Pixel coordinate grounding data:
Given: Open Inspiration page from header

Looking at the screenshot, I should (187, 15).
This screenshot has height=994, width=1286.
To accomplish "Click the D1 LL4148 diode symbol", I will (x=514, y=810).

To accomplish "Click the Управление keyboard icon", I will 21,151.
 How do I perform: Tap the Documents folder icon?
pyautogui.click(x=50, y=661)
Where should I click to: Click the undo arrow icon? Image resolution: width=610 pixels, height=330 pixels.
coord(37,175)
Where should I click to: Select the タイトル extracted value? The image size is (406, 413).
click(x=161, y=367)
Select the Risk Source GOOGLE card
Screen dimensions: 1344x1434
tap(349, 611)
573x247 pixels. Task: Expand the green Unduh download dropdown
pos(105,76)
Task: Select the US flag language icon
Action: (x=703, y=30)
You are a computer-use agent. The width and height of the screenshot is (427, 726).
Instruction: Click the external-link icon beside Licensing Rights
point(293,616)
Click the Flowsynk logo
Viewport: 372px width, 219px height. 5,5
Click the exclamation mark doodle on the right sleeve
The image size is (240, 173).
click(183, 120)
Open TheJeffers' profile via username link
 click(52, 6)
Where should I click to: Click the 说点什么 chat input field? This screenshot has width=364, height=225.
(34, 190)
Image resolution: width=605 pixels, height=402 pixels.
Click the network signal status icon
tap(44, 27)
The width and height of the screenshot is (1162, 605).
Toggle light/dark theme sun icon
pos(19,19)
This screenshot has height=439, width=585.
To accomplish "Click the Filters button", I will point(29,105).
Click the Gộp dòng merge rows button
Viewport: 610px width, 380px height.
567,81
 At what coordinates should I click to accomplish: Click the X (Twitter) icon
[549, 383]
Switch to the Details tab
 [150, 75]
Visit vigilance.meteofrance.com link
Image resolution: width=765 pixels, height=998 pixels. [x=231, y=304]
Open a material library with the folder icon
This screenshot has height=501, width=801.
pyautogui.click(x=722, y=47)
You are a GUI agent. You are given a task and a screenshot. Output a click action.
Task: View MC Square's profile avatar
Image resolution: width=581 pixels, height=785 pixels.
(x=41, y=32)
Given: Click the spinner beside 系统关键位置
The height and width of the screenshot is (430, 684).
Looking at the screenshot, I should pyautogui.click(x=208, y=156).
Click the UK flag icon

● What you will do
Output exactly the leading lines of the data, up to and including the line marked by "Task: View MC Square's profile avatar".

● Answer below
Given: Open Inspiration page from header

Looking at the screenshot, I should (187, 15).
This screenshot has height=994, width=1286.
To accomplish "Click the D1 LL4148 diode symbol", I will (x=514, y=810).

To accomplish "Click the Управление keyboard icon", I will 21,151.
 How do I perform: Tap the Documents folder icon?
pyautogui.click(x=50, y=661)
Where should I click to: Click the undo arrow icon? Image resolution: width=610 pixels, height=330 pixels.
coord(37,175)
Where should I click to: Select the タイトル extracted value? The image size is (406, 413).
click(x=161, y=367)
Select the Risk Source GOOGLE card
Screen dimensions: 1344x1434
tap(349, 611)
573x247 pixels. Task: Expand the green Unduh download dropdown
pos(105,76)
Task: Select the US flag language icon
Action: (x=703, y=30)
You are a computer-use agent. The width and height of the screenshot is (427, 726).
Instruction: Click the external-link icon beside Licensing Rights
point(293,616)
Click the Flowsynk logo
Viewport: 372px width, 219px height. 5,5
Click the exclamation mark doodle on the right sleeve
The image size is (240, 173).
click(183, 120)
Open TheJeffers' profile via username link
 click(52, 6)
Where should I click to: Click the 说点什么 chat input field? This screenshot has width=364, height=225.
(34, 190)
Image resolution: width=605 pixels, height=402 pixels.
Click the network signal status icon
tap(44, 27)
The width and height of the screenshot is (1162, 605).
Toggle light/dark theme sun icon
pos(19,19)
This screenshot has height=439, width=585.
To accomplish "Click the Filters button", I will point(29,105).
Click the Gộp dòng merge rows button
Viewport: 610px width, 380px height.
567,81
 At what coordinates should I click to accomplish: Click the X (Twitter) icon
[549, 383]
Switch to the Details tab
 [150, 75]
Visit vigilance.meteofrance.com link
Image resolution: width=765 pixels, height=998 pixels. [x=231, y=304]
Open a material library with the folder icon
This screenshot has height=501, width=801.
pyautogui.click(x=722, y=47)
You are a GUI agent. You are given a task and a screenshot. Output a click action.
Task: View MC Square's profile avatar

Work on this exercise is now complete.